* **Your assignment**
Leave out the pictures, and reproduce exactly the lines from the line containing "Screen dimensions: 485x460" through the final line of the entries.

---------- Data for analysis ----------

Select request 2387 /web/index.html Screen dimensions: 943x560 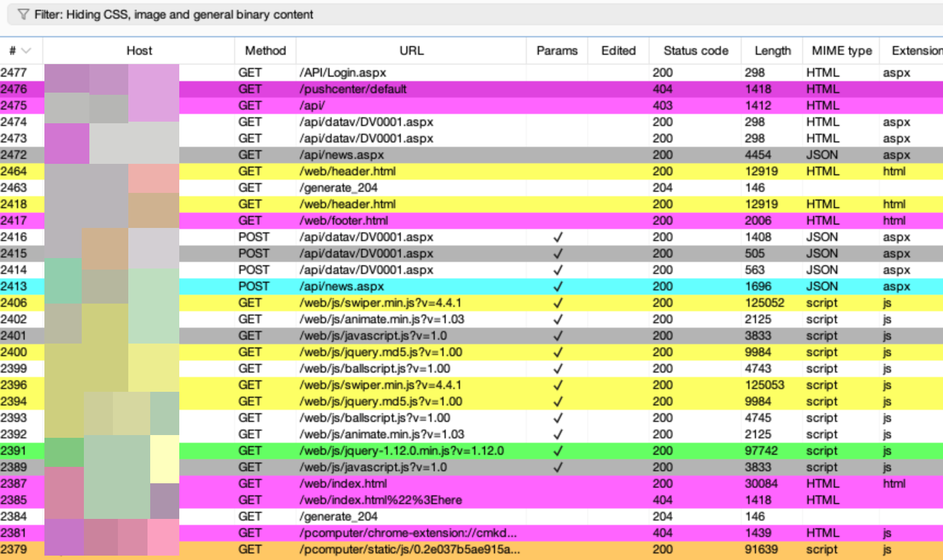343,483
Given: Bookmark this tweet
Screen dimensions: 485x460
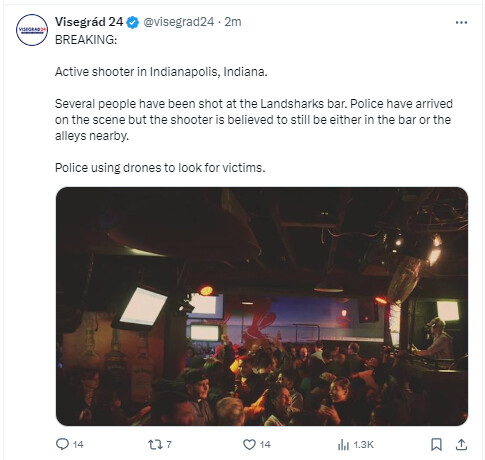Looking at the screenshot, I should (x=436, y=444).
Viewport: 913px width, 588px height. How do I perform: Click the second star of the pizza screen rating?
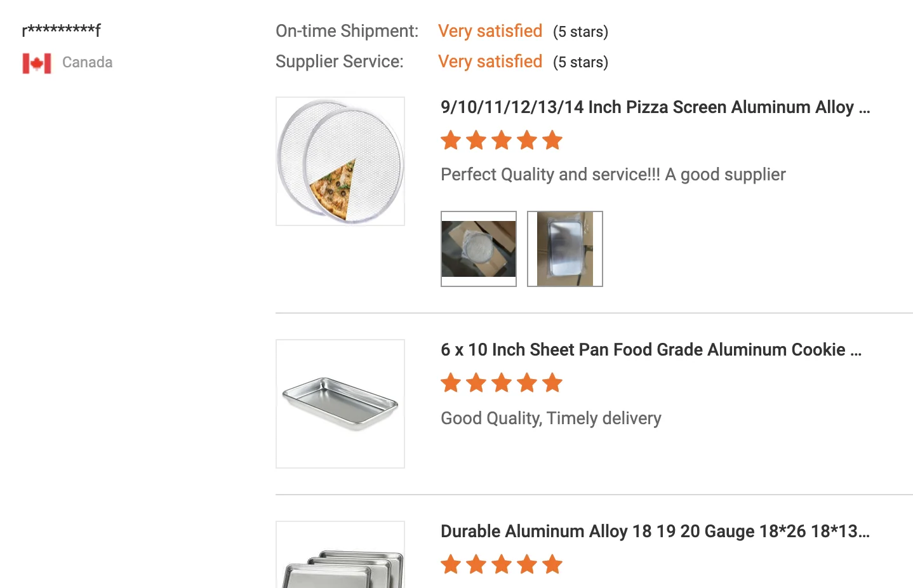476,140
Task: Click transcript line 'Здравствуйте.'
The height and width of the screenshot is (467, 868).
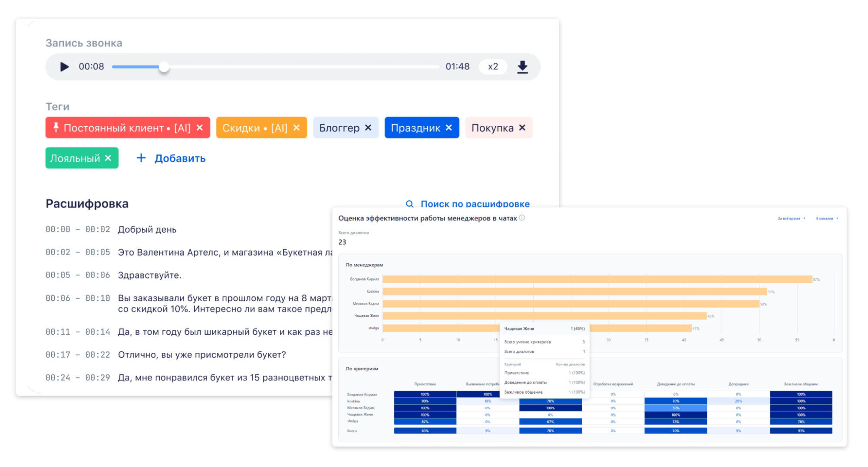Action: click(x=149, y=275)
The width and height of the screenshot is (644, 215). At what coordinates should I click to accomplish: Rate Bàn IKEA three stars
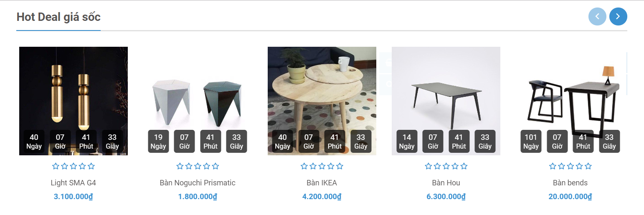pos(322,166)
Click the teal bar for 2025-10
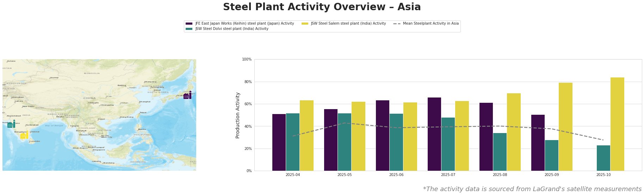This screenshot has height=195, width=644. click(603, 158)
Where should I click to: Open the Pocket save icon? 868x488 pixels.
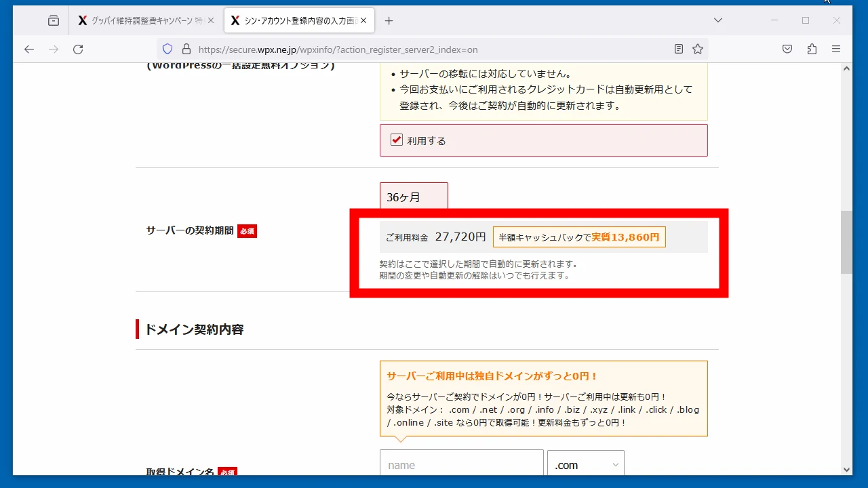787,49
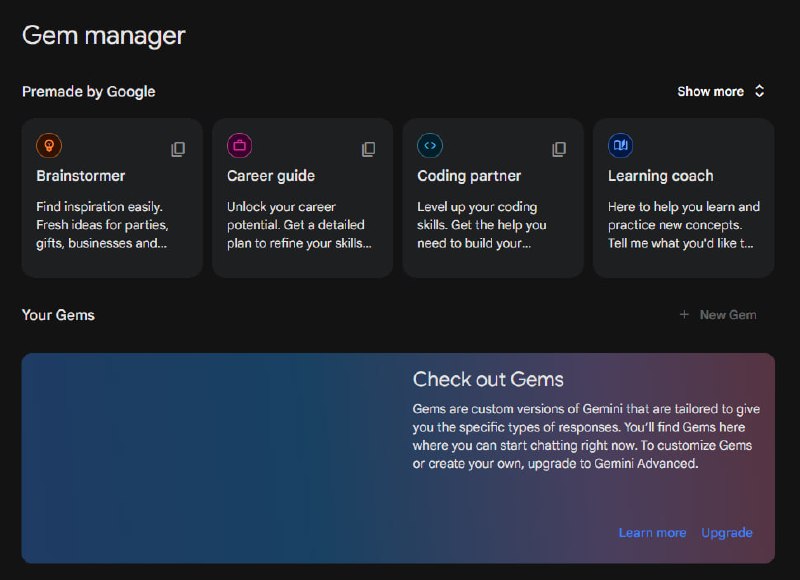Screen dimensions: 800x580
Task: Select the Learning coach card title
Action: pyautogui.click(x=661, y=176)
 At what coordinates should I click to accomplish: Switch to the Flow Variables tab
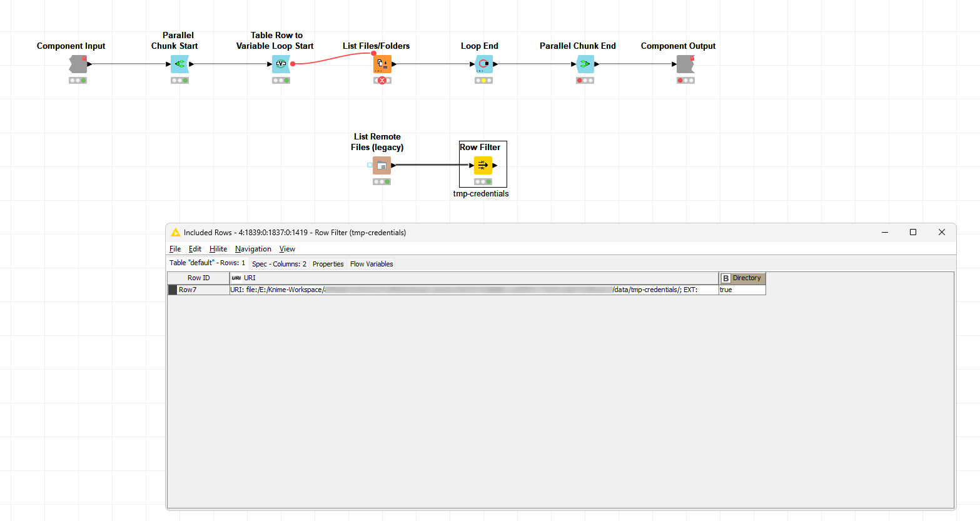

----------

* **Result below**
Screen dimensions: 485x460
Looking at the screenshot, I should (x=436, y=444).
Viewport: 913px width, 588px height. How do I perform: Click the second star of the pizza screen rating?
476,140
Task: Click transcript line 'Здравствуйте.'
The height and width of the screenshot is (467, 868).
Action: click(x=149, y=275)
The width and height of the screenshot is (644, 215). At what coordinates should I click to accomplish: Rate Bàn IKEA three stars
pos(322,166)
Click the teal bar for 2025-10
This screenshot has height=195, width=644. click(603, 158)
Where should I click to: Open the Pocket save icon? 868x488 pixels.
787,49
Screen dimensions: 800x580
Task: Select the Learning coach card title
Action: pyautogui.click(x=661, y=176)
 At what coordinates should I click to accomplish: Switch to the Flow Variables tab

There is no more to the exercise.